Collected data entries:
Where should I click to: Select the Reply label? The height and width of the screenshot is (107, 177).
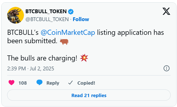[x=53, y=83]
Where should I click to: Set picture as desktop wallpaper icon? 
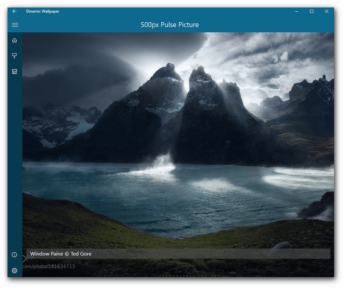click(x=14, y=56)
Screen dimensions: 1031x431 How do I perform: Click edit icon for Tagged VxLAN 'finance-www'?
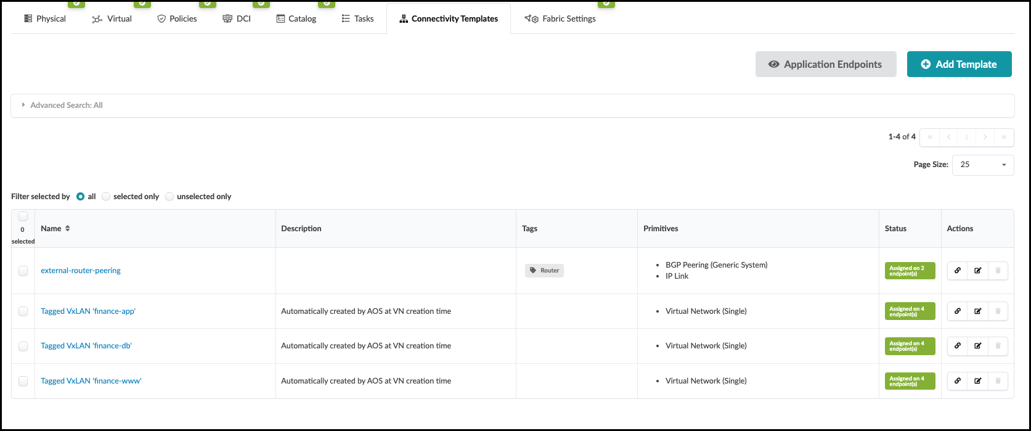click(977, 381)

Work to complete:
Reproduce each line of the records exactly and exclude any images.

Task result:
Where should I click to: Select the Reply label? The height and width of the screenshot is (107, 177).
[x=53, y=83]
Where should I click to: Set picture as desktop wallpaper icon? 
click(x=14, y=56)
Screen dimensions: 1031x431 How do I perform: Click edit icon for Tagged VxLAN 'finance-www'?
click(977, 381)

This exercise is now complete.